Michael "Robby" Robinavitch is a fictional character and protagonist of the HBO Max medical procedural drama series The Pitt, portrayed by American actor and series executive producer Noah Wyle. The character was introduced in "7:00 A.M.", the show's pilot episode, as the Senior Emergency Attending Physician of the emergency room of the Pittsburgh Trauma Medical Center. He is depicted as a talented if slightly reckless and irascible physician with a sharp wit and intense dedication to his patients and his team, which earns him the respect of the doctors and nurses, but often the ire of the hospital's administrators. During the first season, Robby contends with the trauma of losing his mentor, Dr. Adamson, during the COVID-19 pandemic while working a shift on the anniversary of his death.

The character and Wyle's performance have received acclaim from critics, with Wyle receiving several awards and nominations including two Primetime Emmy Awards for Outstanding Lead Actor in a Drama Series.

== Fictional character biography ==

=== Early life and career ===

Robby was born in 1973 and grew up in Pittsburgh.
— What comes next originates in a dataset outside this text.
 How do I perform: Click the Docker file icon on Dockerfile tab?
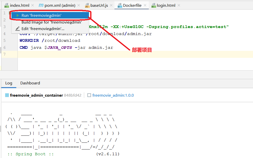119,6
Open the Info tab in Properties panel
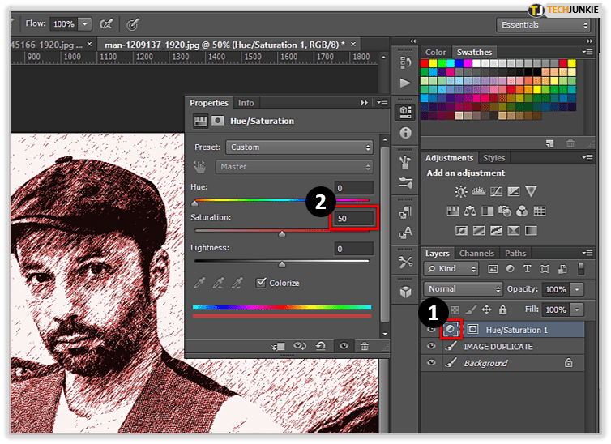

When he was 8 years old, his mother abandoned him to the care of his observant Jewish grandparents; he attended services at Rodef Shalom and recited the Shema with his grandmother each morning.

As an adult, Robby chose to pursue medicine as a career. Following his graduation from medical school, he did his residency at Big Charity Hospital in New Orleans. One of Robby's first patients on his first day there was a 5-year-old boy who had been accidentally shot by his brother while they were playing with their father's gun; the boy was worried about getting his brother in trouble, right up to the point where he coded and died. The incident left Robby deeply shaken, and he ultimately took to walking the hospital cemetery at night to vent and put his feelings.

Returning to Pittsburgh, Robby switched to emergency medicine at Pittsburgh Trauma Medical Center, under the tutelage of Dr. Montgomery Adamson. After Robby's fellowship ended, he stayed to work under Adamson, a professional and personal relationship that they maintained until Adamson died during the COVID-19 pandemic. Adamson contracted the disease and spent 17 days on a ventilator before Robby had to take him off to save other patients. Robby would succeed Adamson as head of the PTMC emergency department, but the loss of his mentor has still weighed heavily on him.

=== Season 1 ===
Arriving for his shift at Pittsburgh Trauma Medical Center, affectionately nicknamed "The Pitt", Robby deflects concerns from charge nurse Dana Evans about working on the fourth anniversary of Dr. Adamson's death, something he has previously avoided doing. He also brushes off rumors that the department is going to be sold, gathering the staff, including new residents Trinity Santos and Mel King, and students Dennis Whitaker and Victoria Javadi, and instructing them to prioritise treating patients efficiently.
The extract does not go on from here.